Qt4 Programming in Ubuntu
February 1, 2009 1 Comment
I am beginning to go in the direction I had mentioned previously on this blog: using Debian as server and Ubuntu as desktop. To learn how to do Qt programming, I decided to install Kubuntu in a virtual machine. So I grabbed Kubuntu Intrepid and installed it in VMware. But I just didn’t feel comfortable using KDE 4.x. So I installed Ubuntu. Programming should not be a problem;
I just don’t know (yet) how to run my own Qt-based application in Gnome. By just running the application once it’s compiled, it works; you don’t need to install anything else (as far as I know). So far I have installed build-essential, libqt4-dev, libqt4-dev-tools, and qt4-designer.

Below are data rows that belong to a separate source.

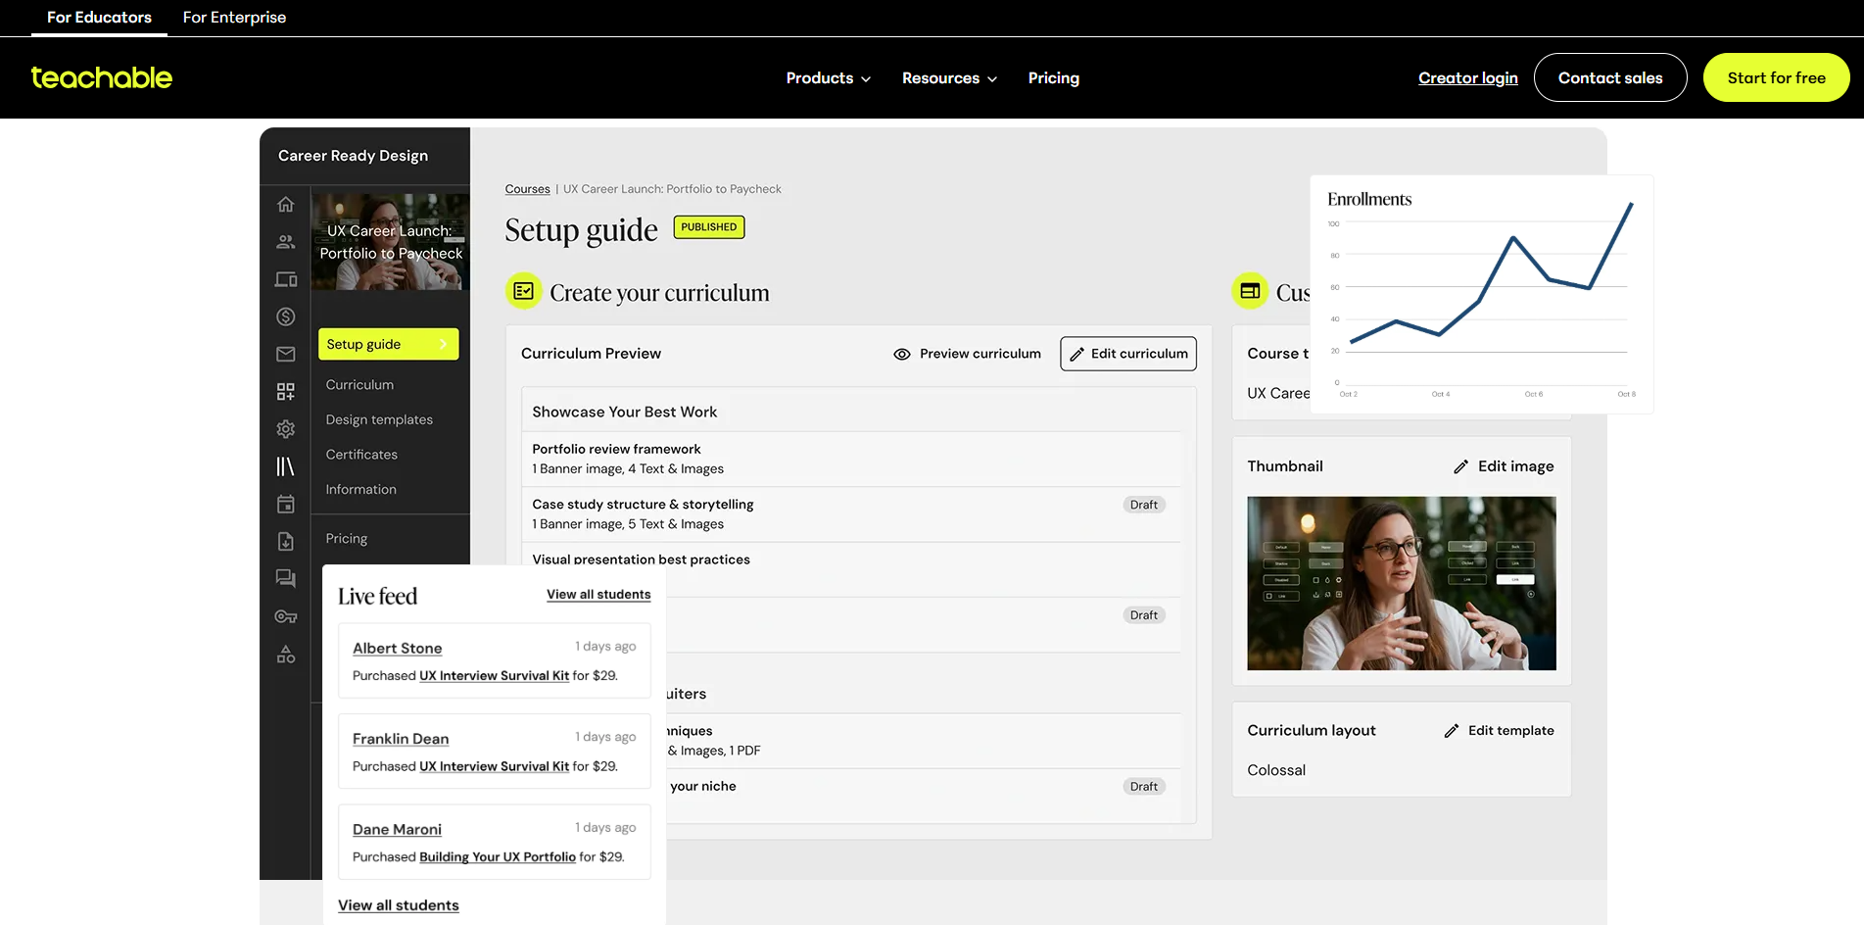
Task: Select the users icon in sidebar
Action: pyautogui.click(x=285, y=241)
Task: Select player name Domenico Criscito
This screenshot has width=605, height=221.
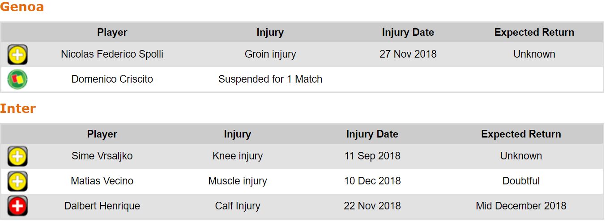Action: [x=112, y=79]
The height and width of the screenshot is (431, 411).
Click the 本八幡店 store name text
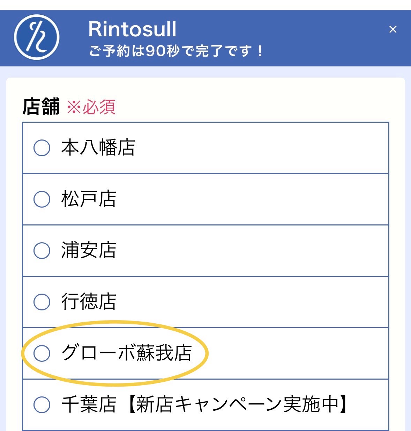pos(98,147)
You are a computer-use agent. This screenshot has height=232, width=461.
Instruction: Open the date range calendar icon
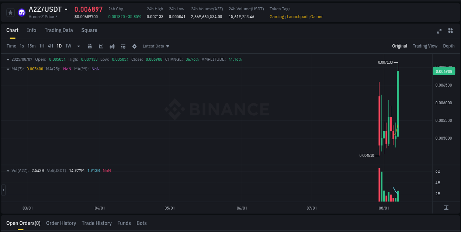click(x=90, y=46)
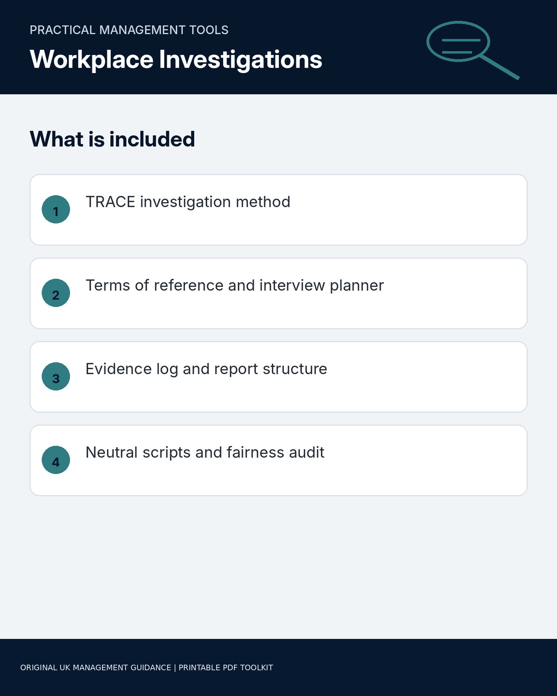The width and height of the screenshot is (557, 696).
Task: Open the Evidence log and report structure item
Action: (279, 377)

sudo aptitude install build-essential libqt4-dev libqt4-dev-tools qt4-designer
As I start to program, I will provide updates. To learn Qt programming, I will be using the following resources: How To Create a Linux Desktop App In 14 Minutes For Beginners (Using QDevelop and Qt4); C++ GUI Programming with Qt 4; Introduction to Design Patterns in C++ with Qt 4;
To setup my environment, I chose to create a folder for each exercise I would be doing. For example, if it was my first exercise, I did the following:
I also use vim as my editor. So I followed a simple formula: all exercises in their own folders, and each exercise’s main() function in main.cpp. So I created a main.cpp file in exr1 directory.
Once you have written your code and want to compile and run it, do the following steps:
qmake -project (create a project file)
qmake (create a make file appropriate for your system, which is Ubuntu in this case)
make (compile your project using the make file created in previous step)
./exr1 (run the application)
Since after every change I would have to run the above commands again and again, I created an alias for them in bash.
And add the following line to the .bashrc file
alias runexr1="cd /home/me/exr1/; qmake -project; qmake; make; ./exr1;"
I opened a new terminal window so that the new alias is now available. And each time I would just run
runexr1 after making changes to the file. It would not only do all the compilations, but also execute the application.